Foto Saúde
06.03.2012

Correr em maratonas não aumenta risco de sofrer parada cardíaca

Pesquisa avalia 11 milhões de pessoas e revela que possibilidade de ocorrer o problema é a mesma de outros esportes

Foto: MARTINERIC/WIKIMEDIA COMMONS
Acreditava-se que esse risco fosse muito alto para quem corre longos percursos. No entanto, foi constatado que a maioria das pessoas que sofreram ataque cardíaco nas provas tinham problemas cardíacos preexistentes e não diagnosticados.
Acreditava-se que esse risco fosse muito alto para quem corre longos percursos. No entanto, foi constatado que a maioria das pessoas que sofreram ataque cardíaco nas provas tinham problemas cardíacos preexistentes e não diagnosticados.
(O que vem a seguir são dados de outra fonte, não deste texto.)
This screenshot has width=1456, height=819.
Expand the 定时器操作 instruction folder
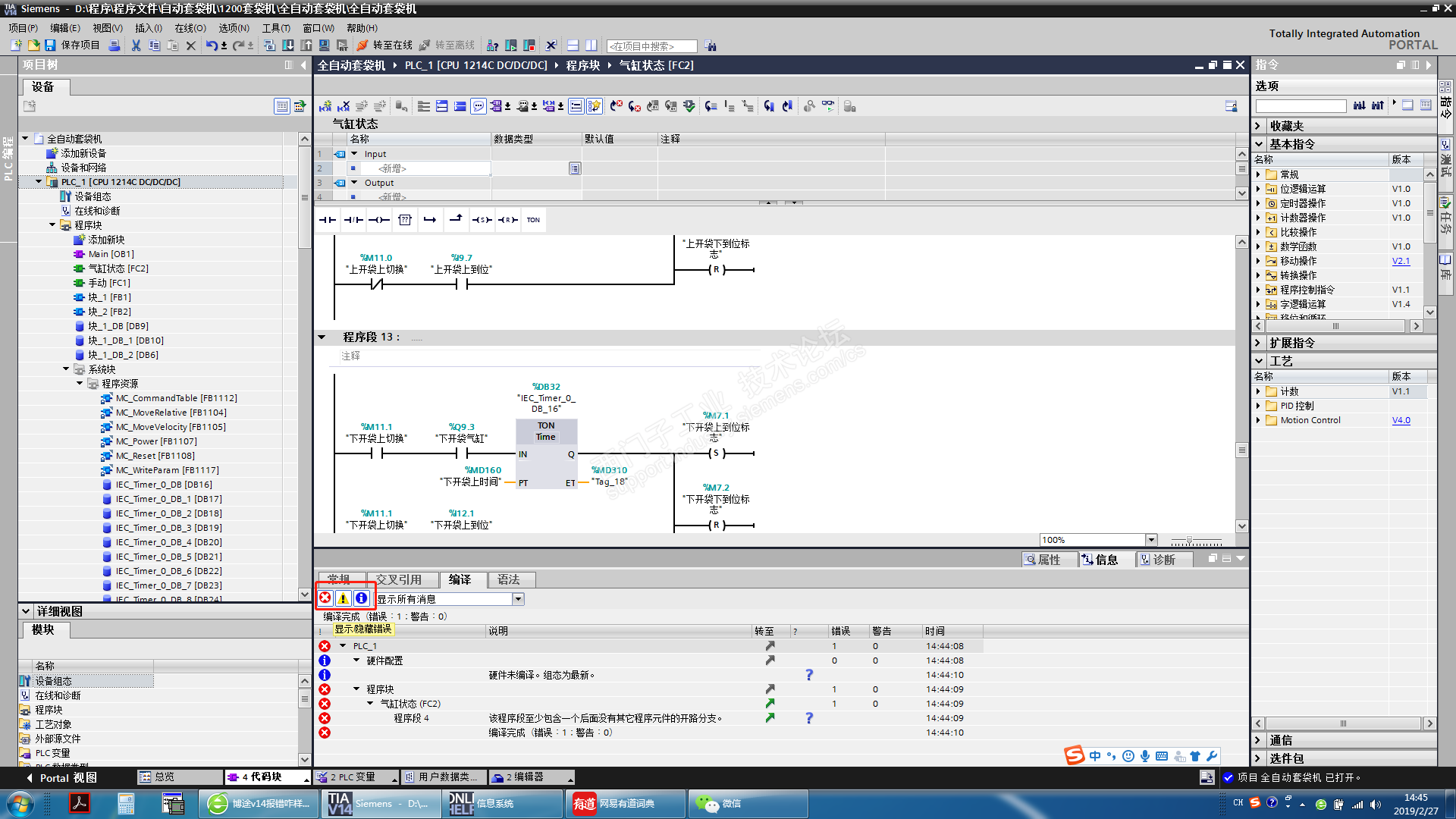coord(1259,203)
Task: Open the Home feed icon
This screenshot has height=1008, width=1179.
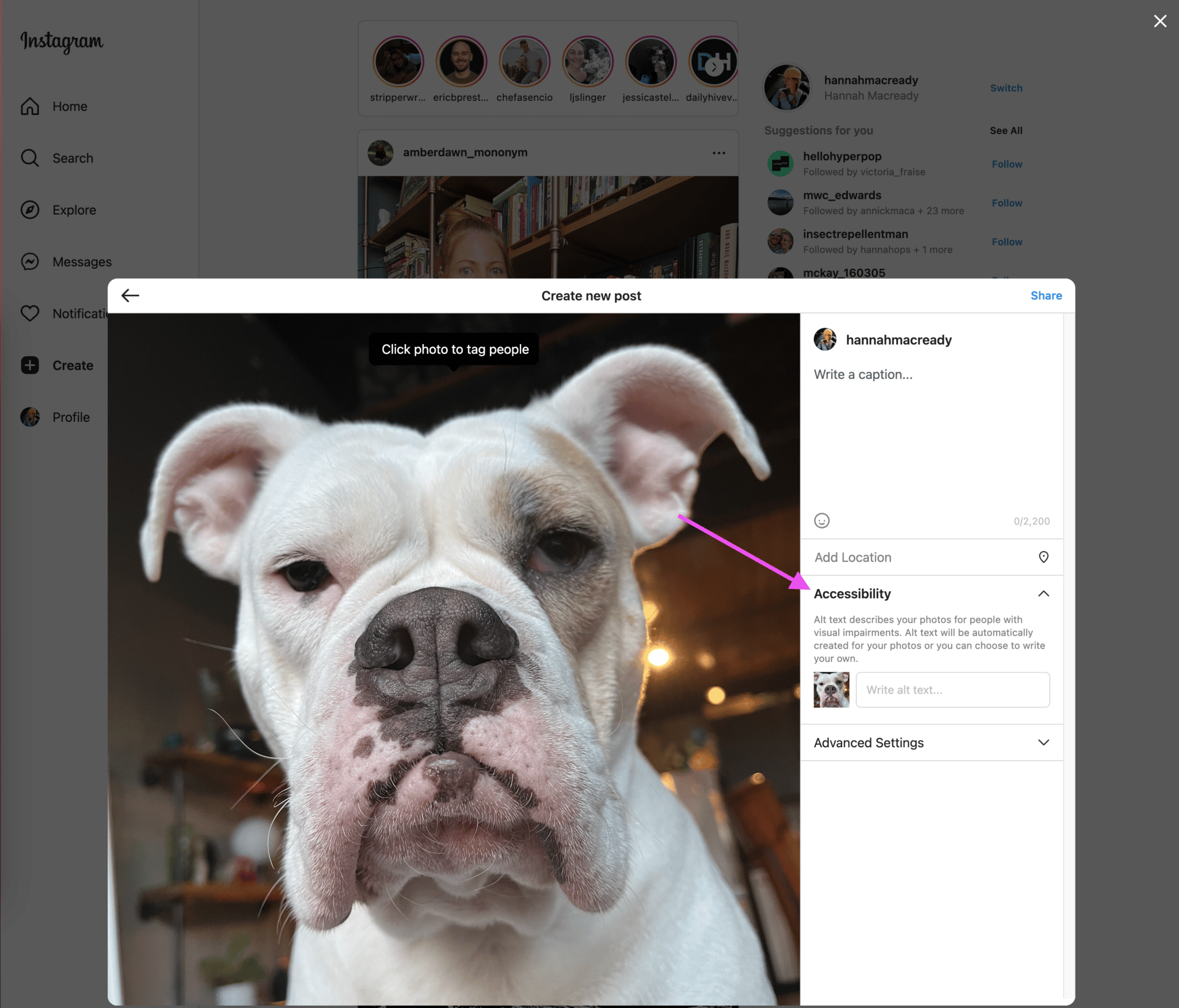Action: point(30,106)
Correr os 42,2 quilômetros de uma maratona não aumenta o risco de sofrer parada cardíaca. Pelo menos, não mais do que outros esportes, segundo Aaron Baggish, do Hospital Geral de Massachusetts, nos Estados Unidos. A equipe de Baggish analisou todos os casos de parada cardíaca registrados entre os 11 milhões de pessoas que participaram de maratonas ou meias-maratonas nos Estados Unidos entre 2000 e 2010. O estudo foi divulgado recentemente na publicação New England Journal of Medicine.

Acreditava-se que o risco de sofrer parada cardíaca durante as provas fosse muito alto. Mas isso não foi observado. O trabalho mostrou que o risco é, no máximo, igual ao de quem faz triatlo ou corre esporadicamente. No total foram registradas 59 paradas cardíacas (42 fatais) nas maratonas e meias-maratonas. A maioria das pessoas cujo coração parou de bater nas provas tinha problemas cardíacos preexistentes e não diagnosticados.